About this task
Please transcribe exactly, and only, the lines of the data below between the line holding "The image size is (1560, 784)." and the line holding "Given: Bookmark this page with the star icon", inclusive.

[Collected data]
===

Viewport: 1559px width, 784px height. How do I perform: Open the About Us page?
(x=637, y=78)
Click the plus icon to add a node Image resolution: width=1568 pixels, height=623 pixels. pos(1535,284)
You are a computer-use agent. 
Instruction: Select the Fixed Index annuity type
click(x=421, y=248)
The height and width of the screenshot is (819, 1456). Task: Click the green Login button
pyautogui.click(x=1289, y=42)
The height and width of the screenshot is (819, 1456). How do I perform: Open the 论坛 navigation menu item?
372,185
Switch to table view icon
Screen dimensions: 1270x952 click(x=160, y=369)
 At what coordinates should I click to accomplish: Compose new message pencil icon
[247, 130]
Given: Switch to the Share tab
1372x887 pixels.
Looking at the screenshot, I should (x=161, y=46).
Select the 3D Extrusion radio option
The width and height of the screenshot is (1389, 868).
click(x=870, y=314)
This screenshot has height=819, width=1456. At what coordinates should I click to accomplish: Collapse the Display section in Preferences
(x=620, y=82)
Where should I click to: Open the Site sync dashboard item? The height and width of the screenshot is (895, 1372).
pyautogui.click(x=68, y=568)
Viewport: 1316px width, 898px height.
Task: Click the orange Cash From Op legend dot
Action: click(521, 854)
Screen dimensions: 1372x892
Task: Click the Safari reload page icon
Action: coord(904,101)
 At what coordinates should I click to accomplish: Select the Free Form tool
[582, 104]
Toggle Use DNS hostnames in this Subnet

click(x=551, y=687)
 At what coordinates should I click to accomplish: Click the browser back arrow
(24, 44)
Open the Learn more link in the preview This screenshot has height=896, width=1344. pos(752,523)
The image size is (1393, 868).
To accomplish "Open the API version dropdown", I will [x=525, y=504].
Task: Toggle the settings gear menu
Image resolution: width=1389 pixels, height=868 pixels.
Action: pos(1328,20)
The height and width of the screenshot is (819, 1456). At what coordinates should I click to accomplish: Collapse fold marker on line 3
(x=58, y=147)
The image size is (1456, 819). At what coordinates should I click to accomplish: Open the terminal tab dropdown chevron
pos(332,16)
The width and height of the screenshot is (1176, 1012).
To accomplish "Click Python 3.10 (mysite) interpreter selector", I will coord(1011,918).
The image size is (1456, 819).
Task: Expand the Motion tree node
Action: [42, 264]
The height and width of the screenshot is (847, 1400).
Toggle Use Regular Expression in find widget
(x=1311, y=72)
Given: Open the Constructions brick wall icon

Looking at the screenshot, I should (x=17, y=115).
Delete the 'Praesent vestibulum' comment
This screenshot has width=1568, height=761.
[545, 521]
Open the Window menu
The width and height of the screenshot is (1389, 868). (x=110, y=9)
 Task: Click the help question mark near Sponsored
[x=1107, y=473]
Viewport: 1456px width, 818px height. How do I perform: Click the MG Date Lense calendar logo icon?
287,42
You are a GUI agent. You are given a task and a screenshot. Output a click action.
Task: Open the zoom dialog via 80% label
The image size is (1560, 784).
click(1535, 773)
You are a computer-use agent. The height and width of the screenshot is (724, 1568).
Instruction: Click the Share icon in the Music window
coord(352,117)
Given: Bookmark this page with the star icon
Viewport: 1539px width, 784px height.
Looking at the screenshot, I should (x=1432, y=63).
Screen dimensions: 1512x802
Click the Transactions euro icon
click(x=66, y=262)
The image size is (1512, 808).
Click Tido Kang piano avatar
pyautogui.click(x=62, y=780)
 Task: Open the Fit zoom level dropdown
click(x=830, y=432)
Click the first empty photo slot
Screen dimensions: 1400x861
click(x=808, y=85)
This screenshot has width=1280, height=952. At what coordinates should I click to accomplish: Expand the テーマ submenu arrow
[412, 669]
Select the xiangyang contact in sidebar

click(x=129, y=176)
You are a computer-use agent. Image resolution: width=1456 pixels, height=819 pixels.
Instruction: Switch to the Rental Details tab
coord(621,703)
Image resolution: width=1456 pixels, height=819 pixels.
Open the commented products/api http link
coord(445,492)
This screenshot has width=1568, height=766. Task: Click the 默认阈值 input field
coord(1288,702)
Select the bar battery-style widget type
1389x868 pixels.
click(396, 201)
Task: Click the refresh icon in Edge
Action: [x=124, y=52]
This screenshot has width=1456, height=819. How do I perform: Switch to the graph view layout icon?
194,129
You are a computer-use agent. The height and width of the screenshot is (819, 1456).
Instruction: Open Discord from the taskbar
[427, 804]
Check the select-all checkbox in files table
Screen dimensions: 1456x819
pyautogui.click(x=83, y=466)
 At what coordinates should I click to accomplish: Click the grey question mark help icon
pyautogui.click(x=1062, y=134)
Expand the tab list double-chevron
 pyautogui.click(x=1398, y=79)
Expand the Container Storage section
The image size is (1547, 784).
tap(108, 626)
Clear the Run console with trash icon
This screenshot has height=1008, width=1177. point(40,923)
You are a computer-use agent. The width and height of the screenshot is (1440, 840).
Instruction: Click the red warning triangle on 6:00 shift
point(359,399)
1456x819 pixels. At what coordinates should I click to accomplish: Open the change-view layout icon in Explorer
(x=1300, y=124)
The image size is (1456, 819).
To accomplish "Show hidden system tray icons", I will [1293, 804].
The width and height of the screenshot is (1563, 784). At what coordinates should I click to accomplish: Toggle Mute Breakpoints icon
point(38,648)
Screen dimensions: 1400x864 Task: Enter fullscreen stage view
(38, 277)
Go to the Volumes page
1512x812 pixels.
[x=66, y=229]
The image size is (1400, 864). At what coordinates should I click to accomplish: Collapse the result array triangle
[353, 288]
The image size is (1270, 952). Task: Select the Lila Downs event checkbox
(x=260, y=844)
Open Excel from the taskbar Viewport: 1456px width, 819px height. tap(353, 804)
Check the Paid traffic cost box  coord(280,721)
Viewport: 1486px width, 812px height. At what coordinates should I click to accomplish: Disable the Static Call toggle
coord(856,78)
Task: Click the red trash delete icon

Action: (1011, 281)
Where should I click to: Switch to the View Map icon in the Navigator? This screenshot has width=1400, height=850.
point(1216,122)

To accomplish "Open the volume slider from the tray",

===

Task answer
The image size is (1560, 784).
click(1535, 773)
You are a computer-use agent. The height and width of the screenshot is (724, 1568).
Instruction: Click the Share icon in the Music window
coord(352,117)
Given: Bookmark this page with the star icon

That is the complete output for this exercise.